Aim of the exercise —
Could you format all of the data below as a numbered list, leaving out any blank lines?

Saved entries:
......

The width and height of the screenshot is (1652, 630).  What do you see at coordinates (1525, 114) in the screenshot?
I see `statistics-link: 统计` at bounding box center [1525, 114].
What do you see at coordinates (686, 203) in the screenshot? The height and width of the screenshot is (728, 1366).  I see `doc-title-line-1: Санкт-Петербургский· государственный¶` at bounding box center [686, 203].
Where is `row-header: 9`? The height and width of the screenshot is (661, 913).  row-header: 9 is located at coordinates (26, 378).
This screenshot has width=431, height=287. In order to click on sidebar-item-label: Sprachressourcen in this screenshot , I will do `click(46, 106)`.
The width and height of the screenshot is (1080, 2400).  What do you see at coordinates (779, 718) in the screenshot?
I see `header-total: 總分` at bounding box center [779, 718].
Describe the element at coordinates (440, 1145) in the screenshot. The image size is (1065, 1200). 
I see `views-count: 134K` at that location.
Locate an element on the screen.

......

Completed task —
1. The width and height of the screenshot is (1652, 630).  What do you see at coordinates (1525, 114) in the screenshot?
2. I see `statistics-link: 统计` at bounding box center [1525, 114].
3. What do you see at coordinates (686, 203) in the screenshot? The height and width of the screenshot is (728, 1366).  I see `doc-title-line-1: Санкт-Петербургский· государственный¶` at bounding box center [686, 203].
4. Where is `row-header: 9`? The height and width of the screenshot is (661, 913).  row-header: 9 is located at coordinates (26, 378).
5. This screenshot has width=431, height=287. In order to click on sidebar-item-label: Sprachressourcen in this screenshot , I will do `click(46, 106)`.
6. The width and height of the screenshot is (1080, 2400).  What do you see at coordinates (779, 718) in the screenshot?
7. I see `header-total: 總分` at bounding box center [779, 718].
8. Describe the element at coordinates (440, 1145) in the screenshot. The image size is (1065, 1200). 
9. I see `views-count: 134K` at that location.
10. Locate an element on the screen.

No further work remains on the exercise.